Canada | Kirkpatrick c. Maple Ridge, [1986] 2 R.C.S. 124 (16 septembre 1986)


Kirkpatrick c. Maple Ridge, [1986] 2 R.C.S. 124

Leslie George Kirkpatrick Appelant

c.

La Corporation du District de Maple Ridge (également connue sous le nom de "District de Maple Ridge") Intimée

et

Le procureur général de la Colombie‑Britannique et le procureur général du Québec Intervenants

répertorié: kirkpatrick c. maple ridge (corporation du district)

No du greffe: 18375.

1985: 21 novembre; 1986: 16 septembre.

Présents: Le juge en chef Dickson et les juges Beetz, McIntyre, Chouinard, Lamer, Wilson et La Forest.

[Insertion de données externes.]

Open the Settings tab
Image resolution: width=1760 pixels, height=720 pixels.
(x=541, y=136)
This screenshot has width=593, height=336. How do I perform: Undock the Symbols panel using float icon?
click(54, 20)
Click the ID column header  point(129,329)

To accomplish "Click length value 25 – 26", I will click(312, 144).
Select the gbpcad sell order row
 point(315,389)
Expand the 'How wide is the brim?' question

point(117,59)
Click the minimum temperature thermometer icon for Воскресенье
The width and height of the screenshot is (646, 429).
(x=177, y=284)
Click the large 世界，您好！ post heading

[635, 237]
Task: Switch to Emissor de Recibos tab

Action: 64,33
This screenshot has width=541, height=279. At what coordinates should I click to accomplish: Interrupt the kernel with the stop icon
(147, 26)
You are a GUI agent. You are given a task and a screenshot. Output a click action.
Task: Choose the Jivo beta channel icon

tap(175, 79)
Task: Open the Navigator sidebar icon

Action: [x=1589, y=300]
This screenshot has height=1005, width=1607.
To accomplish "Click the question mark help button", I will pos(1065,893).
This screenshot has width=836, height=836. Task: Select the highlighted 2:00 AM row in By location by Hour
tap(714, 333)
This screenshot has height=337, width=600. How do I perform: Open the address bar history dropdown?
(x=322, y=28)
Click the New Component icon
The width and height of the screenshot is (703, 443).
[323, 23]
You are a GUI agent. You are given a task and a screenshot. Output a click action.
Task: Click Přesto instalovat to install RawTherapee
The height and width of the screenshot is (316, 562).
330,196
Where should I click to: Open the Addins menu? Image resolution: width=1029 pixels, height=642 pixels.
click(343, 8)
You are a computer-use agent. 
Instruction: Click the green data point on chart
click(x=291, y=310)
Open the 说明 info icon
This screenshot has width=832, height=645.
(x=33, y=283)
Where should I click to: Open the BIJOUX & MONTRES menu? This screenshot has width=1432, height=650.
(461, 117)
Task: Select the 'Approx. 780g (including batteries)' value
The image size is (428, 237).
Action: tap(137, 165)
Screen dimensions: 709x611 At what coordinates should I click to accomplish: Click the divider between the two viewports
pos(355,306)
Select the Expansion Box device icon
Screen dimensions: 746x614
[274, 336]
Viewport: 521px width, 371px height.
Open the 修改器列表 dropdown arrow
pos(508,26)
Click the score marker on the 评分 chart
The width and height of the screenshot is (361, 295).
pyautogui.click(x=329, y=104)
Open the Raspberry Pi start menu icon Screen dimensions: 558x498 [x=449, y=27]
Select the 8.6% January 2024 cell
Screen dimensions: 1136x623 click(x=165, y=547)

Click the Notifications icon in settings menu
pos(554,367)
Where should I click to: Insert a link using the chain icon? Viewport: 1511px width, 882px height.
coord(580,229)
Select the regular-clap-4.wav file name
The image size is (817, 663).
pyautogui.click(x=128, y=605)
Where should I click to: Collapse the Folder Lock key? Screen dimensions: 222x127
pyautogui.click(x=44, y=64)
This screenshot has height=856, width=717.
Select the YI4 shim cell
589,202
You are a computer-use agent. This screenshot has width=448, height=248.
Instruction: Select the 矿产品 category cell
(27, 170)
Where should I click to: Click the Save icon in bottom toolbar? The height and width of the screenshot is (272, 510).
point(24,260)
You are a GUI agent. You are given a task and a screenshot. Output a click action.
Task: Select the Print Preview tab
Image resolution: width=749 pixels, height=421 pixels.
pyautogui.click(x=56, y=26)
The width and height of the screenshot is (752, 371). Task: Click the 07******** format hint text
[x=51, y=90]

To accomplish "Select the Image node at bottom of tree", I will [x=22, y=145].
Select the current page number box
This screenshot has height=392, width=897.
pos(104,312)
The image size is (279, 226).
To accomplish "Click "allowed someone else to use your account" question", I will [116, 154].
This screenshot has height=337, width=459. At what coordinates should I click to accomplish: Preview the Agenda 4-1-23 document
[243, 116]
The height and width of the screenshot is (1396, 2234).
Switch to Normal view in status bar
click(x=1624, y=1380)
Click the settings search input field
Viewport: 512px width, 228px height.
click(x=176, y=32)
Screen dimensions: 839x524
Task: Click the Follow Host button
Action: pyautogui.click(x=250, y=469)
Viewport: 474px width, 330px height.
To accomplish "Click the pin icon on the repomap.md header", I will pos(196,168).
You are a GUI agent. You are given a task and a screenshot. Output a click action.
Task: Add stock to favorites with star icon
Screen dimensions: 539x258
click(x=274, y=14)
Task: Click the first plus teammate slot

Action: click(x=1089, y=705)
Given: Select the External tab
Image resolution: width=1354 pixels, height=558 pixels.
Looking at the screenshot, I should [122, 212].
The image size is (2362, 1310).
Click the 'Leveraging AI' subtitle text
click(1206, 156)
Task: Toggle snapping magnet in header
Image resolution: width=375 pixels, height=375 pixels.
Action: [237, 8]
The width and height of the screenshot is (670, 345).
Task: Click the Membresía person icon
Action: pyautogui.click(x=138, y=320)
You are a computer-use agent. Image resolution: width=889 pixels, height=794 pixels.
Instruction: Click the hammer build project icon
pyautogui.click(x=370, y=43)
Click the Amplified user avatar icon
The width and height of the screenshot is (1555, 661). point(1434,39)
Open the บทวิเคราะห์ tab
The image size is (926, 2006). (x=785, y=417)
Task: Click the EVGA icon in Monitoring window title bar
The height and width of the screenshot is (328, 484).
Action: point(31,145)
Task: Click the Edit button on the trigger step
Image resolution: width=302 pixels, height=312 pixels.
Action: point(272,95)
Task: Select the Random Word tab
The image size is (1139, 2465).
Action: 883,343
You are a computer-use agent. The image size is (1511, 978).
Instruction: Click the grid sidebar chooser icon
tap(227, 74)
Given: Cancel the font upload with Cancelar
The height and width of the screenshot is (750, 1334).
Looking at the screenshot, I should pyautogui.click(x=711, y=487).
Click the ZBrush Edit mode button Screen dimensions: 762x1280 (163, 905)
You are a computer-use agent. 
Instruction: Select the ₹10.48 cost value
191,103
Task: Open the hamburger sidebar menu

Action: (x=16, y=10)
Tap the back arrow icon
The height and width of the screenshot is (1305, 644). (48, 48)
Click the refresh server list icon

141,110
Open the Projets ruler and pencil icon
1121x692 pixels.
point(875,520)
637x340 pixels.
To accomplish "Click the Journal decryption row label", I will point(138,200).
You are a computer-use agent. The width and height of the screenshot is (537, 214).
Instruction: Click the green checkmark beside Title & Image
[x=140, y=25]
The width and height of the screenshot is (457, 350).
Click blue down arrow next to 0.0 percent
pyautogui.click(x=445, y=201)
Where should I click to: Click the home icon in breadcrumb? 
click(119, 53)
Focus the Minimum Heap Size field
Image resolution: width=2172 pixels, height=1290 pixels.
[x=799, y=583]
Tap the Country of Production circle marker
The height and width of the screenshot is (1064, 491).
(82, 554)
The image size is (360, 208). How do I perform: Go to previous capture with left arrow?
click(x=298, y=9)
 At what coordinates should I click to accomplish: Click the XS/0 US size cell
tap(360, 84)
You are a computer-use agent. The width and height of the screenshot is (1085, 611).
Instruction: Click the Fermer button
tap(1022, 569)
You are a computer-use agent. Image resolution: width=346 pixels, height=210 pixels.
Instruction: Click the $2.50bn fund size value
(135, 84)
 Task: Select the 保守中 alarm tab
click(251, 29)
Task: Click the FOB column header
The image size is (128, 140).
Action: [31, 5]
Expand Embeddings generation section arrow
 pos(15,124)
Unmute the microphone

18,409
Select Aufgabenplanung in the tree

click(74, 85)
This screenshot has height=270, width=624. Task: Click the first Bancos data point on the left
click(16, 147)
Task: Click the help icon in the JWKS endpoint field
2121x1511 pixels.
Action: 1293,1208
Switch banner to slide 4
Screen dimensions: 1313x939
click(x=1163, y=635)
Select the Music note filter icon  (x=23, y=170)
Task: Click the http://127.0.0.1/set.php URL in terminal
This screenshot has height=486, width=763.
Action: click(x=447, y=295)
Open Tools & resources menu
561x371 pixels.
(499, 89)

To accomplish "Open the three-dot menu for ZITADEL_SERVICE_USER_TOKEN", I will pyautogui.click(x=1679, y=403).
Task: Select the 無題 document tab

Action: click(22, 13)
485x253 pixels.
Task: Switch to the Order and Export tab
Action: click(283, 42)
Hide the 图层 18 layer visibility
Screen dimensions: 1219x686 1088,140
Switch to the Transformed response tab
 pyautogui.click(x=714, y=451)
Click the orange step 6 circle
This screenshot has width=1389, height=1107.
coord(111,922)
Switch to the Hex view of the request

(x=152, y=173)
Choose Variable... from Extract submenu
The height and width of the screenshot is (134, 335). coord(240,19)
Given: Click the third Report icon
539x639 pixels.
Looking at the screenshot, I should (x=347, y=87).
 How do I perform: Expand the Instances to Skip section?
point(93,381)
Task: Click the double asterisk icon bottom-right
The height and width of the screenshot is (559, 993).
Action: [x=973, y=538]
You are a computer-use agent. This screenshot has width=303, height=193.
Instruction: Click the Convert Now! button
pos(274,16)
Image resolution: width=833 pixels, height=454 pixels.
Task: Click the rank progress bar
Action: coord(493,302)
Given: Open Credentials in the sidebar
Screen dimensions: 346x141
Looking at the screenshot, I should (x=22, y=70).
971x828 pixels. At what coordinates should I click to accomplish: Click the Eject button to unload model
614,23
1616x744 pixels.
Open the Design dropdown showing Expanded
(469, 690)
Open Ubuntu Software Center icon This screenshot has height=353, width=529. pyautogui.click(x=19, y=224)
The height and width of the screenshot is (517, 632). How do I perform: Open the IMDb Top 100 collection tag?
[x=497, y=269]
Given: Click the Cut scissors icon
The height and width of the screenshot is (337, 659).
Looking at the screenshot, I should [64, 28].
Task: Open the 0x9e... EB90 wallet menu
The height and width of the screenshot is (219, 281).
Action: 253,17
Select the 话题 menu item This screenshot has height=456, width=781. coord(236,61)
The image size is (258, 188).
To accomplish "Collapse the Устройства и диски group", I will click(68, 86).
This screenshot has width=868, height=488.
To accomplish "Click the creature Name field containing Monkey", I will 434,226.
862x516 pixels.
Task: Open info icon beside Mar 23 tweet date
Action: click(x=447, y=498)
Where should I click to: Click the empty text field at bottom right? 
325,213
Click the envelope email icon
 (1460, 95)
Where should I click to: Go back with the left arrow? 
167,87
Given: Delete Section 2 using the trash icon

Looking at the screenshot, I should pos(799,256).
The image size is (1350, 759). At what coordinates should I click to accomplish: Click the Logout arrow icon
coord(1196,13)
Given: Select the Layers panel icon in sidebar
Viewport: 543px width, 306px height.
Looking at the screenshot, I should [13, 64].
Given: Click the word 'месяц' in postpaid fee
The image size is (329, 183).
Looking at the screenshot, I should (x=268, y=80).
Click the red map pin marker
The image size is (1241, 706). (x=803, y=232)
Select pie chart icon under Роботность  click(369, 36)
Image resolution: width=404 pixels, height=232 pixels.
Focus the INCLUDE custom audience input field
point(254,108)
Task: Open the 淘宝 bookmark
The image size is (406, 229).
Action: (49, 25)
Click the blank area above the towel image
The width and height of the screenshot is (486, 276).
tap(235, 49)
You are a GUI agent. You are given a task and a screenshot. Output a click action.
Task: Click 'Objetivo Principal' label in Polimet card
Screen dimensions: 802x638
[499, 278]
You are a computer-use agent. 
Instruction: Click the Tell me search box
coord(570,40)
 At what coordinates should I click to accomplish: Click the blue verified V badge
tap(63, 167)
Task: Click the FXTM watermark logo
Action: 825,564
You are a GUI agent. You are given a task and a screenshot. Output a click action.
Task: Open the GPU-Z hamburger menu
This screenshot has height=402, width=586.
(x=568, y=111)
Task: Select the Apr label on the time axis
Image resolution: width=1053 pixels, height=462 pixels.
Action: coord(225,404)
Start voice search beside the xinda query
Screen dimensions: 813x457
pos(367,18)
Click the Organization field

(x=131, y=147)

en appel de la cour d'appel de la colombie‑britannique

POURVOI contre un arrêt de la Cour d'appel de la Colombie‑B...

Kirkpatrick c. Maple Ridge, [1986] 2 R.C.S. 124

Leslie George Kirkpatrick Appelant

c.

La Corporation du District de Maple Ridge (également connue sous le nom de "District de Maple Ridge") Intimée

et

Le procureur général de la Colombie‑Britannique et le procureur général du Québec Intervenants

répertorié: kirkpatrick c. maple ridge (corporation du district)

No du greffe: 18375.

1985: 21 novembre; 1986: 16 septembre.

Présents: Le juge en chef Dickson et les juges Beetz, McIntyre, Chouinard, Lamer, Wilson et La Forest.

en appel de la cour d'appel de la colombie‑britannique

POURVOI contre un arrêt de la Cour d'appel de la Colombie‑Britannique (1983), 49 B.C.L.R. 134, qui a accueilli l'appel de la municipalité intimée à l'encontre d'un jugement du juge Murray (1980), 119 D.L.R. (3d) 598, 14 M.P.L.R. 19, qui avait annulé un règlement relatif à l'enlèvement de terre. Pourvoi accueilli.

B. A. Crane, c.r., et Henry S. Brown, pour l'appelant.

E. C. Chiasson, c.r., et B. Marshall, pour l'intimée.

Joseph J. Arvay, pour l'intervenant le procureur général de la Colombie‑Britannique.

Réal A. Forest et Alain Gingras, pour l'intervenant le procureur général du Québec.

Version française du jugement de la Cour rendu par

1. Le juge La Forest—Deux questions ont été soulevées dans le présent pourvoi:

(1) Les droits de permis énoncés dans le Maple Ridge Soil Removal By‑law No. 2681 sont‑ils autorisés par l'al. 930d) de la Municipal Act, R.S.B.C. 1979, chap. 290?

(2) Dans l'affirmative, ces droits constituent‑ils une taxe ou un impôt qui excède la compétence législative de la province?

2. Voici le texte de l'al. 930d):

[TRADUCTION] 930. Le conseil peut par règlement régir ou interdire ...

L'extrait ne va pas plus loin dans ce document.